SUPPLIED MATERIAL:
* BEGIN *

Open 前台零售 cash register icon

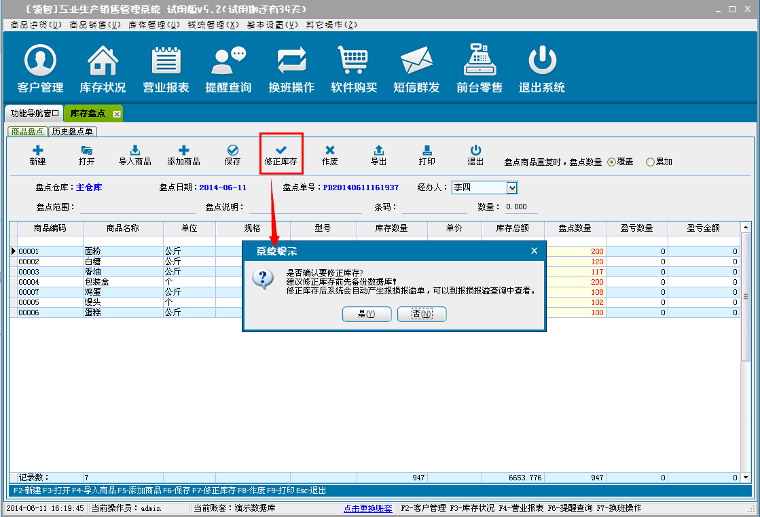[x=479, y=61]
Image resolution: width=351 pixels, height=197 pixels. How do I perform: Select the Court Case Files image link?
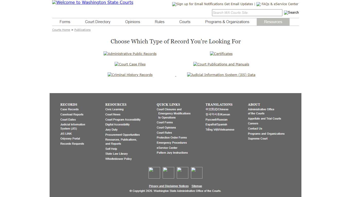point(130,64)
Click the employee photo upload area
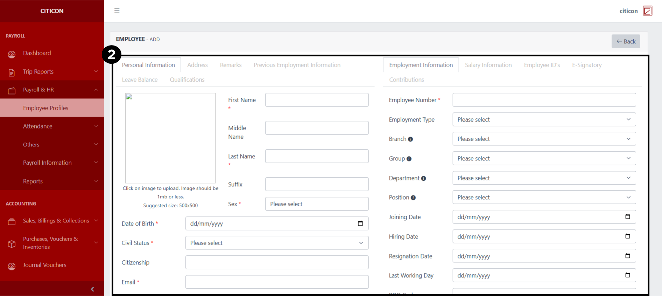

* END *

STATED EXERCISE: Please rewrite the rows above as a numbered list, omitting blank lines and leaving the pictures out.

TASK RESULT:
1. Open 前台零售 cash register icon
2. [x=479, y=61]
3. Image resolution: width=351 pixels, height=197 pixels. How do I perform: Select the Court Case Files image link?
4. point(130,64)
5. Click the employee photo upload area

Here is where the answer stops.